An exact copy is required of every line from the one with "Task: Open the eksctl-tbmq-cluster/VPC link" through the end of the data below, and the pictures must stay out of it.

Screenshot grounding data
******************************

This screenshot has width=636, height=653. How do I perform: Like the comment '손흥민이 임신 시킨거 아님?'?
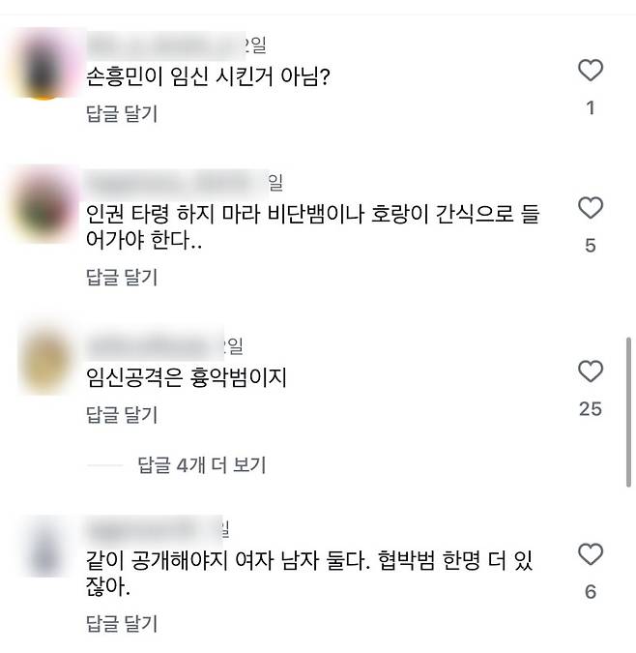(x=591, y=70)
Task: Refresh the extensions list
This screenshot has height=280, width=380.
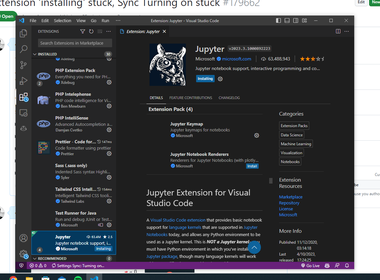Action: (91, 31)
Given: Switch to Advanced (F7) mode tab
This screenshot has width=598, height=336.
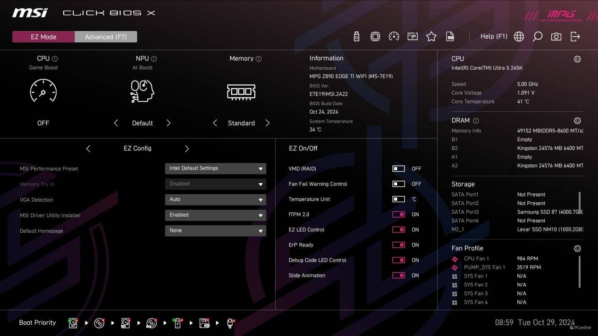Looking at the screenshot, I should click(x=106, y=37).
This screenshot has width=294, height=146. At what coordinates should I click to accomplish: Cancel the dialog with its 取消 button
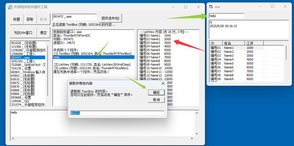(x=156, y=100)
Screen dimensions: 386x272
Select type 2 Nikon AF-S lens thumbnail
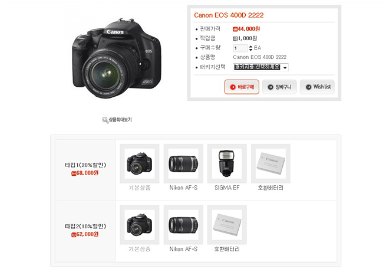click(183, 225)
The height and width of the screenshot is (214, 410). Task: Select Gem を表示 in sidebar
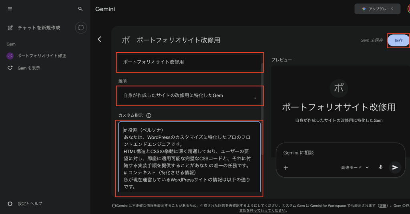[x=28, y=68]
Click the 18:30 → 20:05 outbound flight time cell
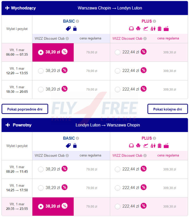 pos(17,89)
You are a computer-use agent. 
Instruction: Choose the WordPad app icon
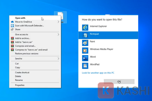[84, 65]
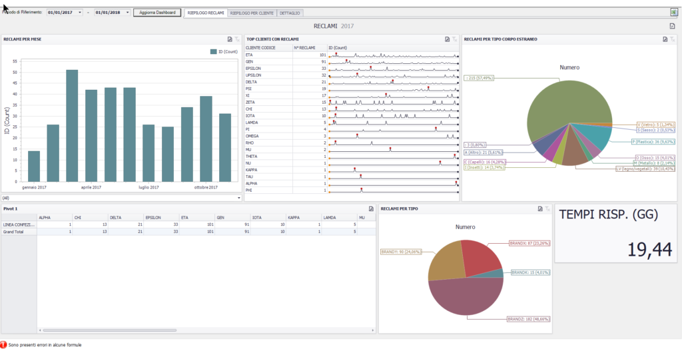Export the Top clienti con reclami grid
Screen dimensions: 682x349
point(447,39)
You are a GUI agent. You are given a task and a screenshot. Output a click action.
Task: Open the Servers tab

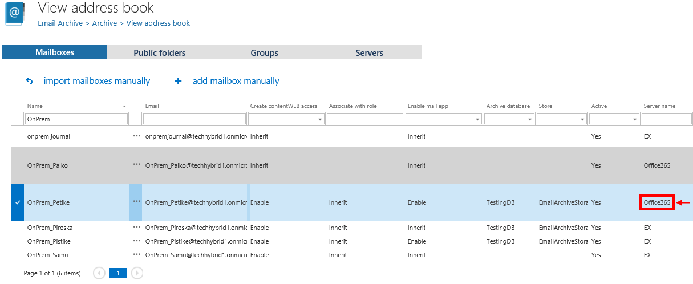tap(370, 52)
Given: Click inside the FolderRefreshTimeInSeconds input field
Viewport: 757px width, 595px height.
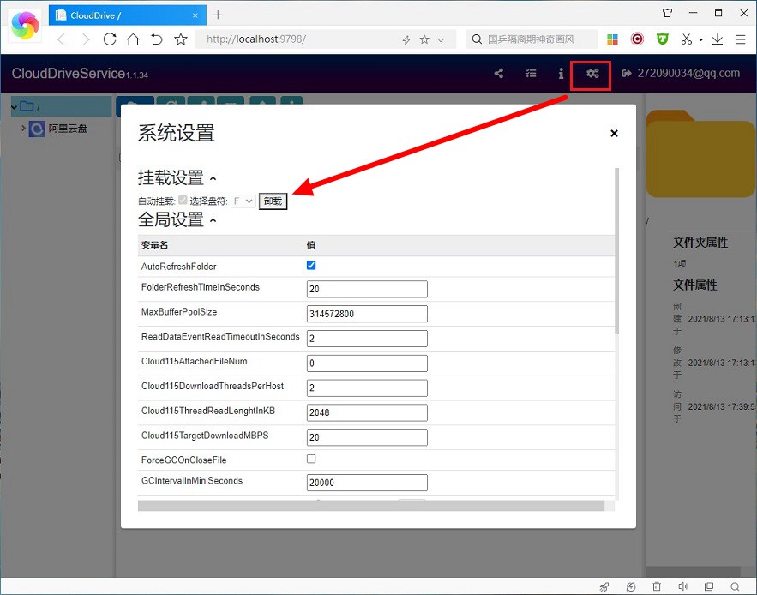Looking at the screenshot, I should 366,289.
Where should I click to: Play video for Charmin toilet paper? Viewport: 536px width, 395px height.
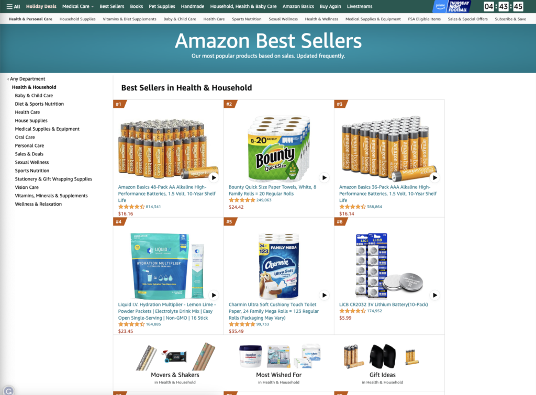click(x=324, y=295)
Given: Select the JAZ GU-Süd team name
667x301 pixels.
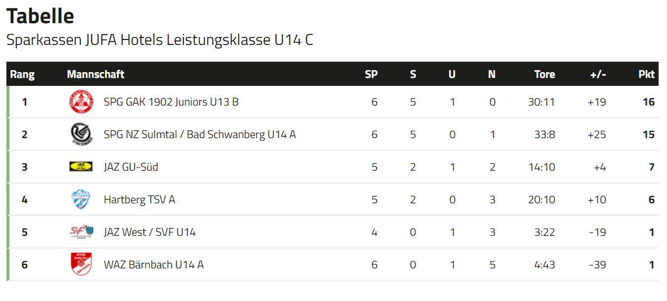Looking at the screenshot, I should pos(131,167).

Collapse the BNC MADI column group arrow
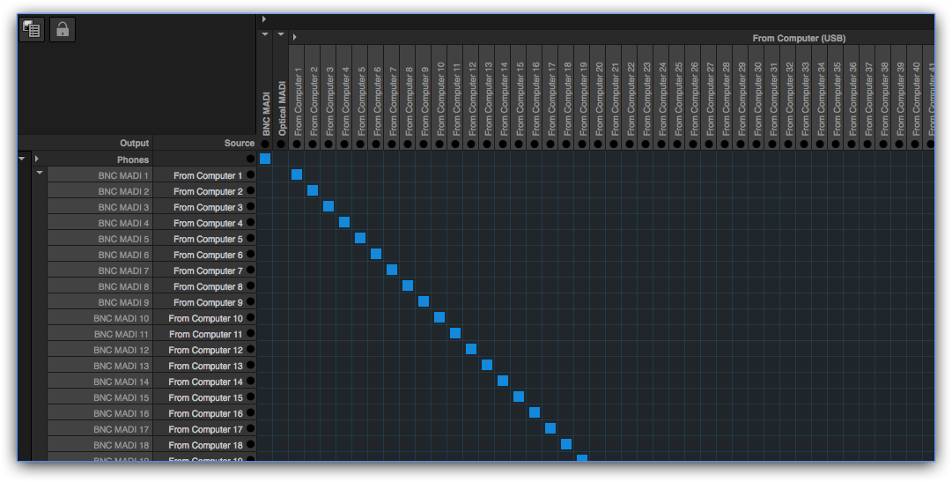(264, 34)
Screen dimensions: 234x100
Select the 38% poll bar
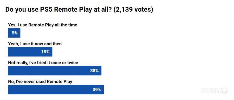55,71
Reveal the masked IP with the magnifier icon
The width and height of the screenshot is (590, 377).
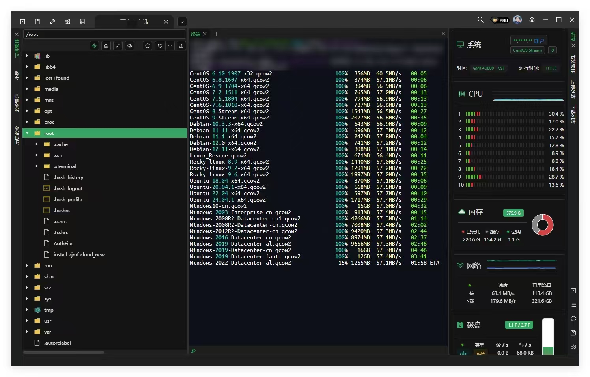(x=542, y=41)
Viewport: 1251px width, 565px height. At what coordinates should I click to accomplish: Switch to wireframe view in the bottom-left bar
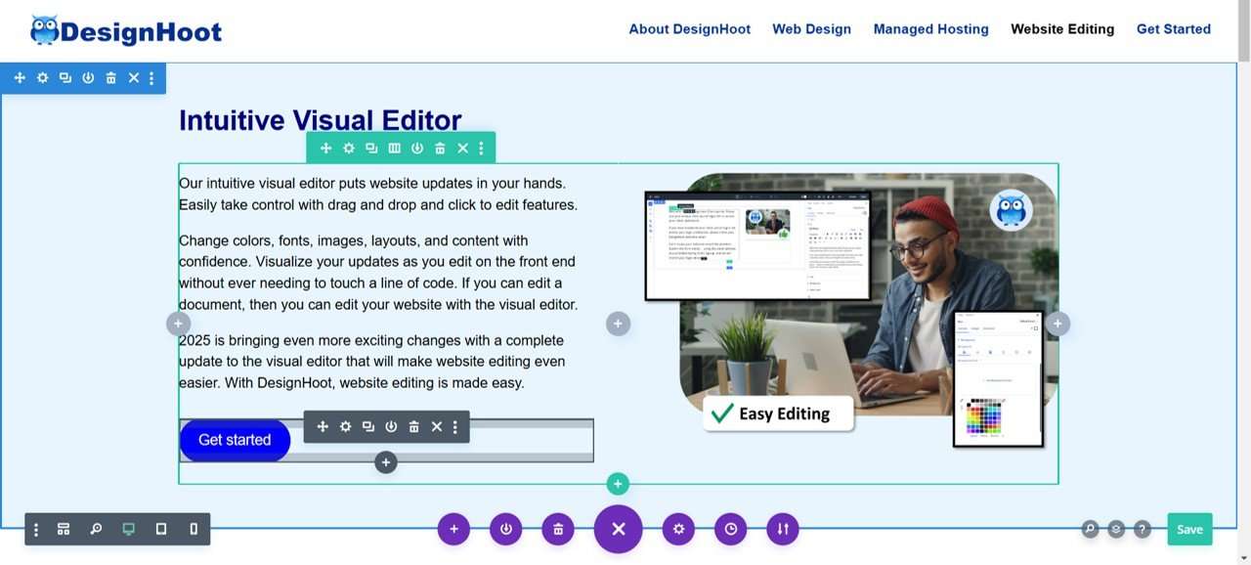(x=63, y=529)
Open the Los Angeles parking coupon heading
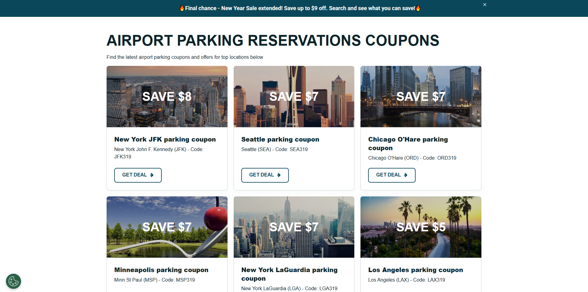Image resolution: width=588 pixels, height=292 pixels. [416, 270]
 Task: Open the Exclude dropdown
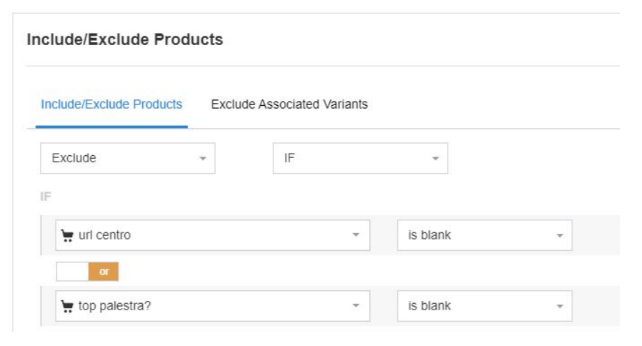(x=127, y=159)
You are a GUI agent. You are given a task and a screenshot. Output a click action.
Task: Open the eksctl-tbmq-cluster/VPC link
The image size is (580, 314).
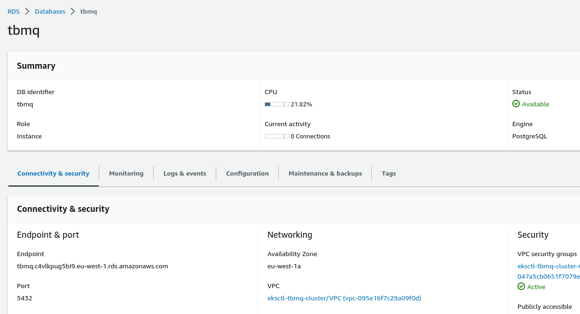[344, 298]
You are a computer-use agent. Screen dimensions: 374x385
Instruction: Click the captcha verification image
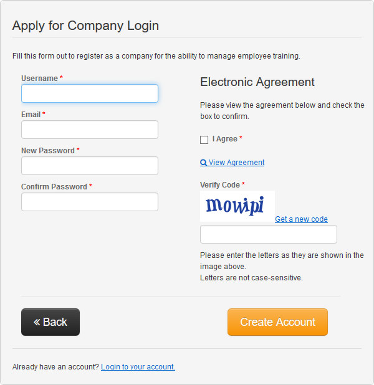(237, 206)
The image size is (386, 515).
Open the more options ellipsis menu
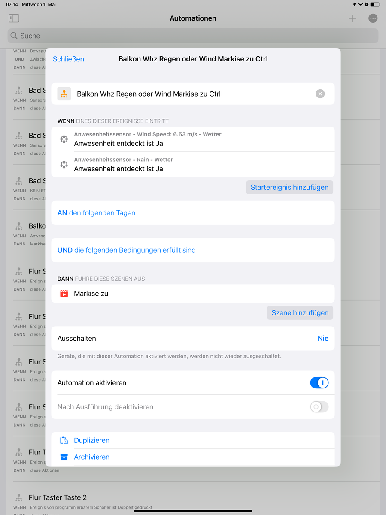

******************************

■ RESPONSE AREA ■
Task: Open the eksctl-tbmq-cluster/VPC link
The image size is (580, 314).
[344, 298]
You are a computer-use agent. Screen dimensions: 374x385
Instruction: Click the captcha verification image
(237, 206)
The image size is (386, 515).
Open the more options ellipsis menu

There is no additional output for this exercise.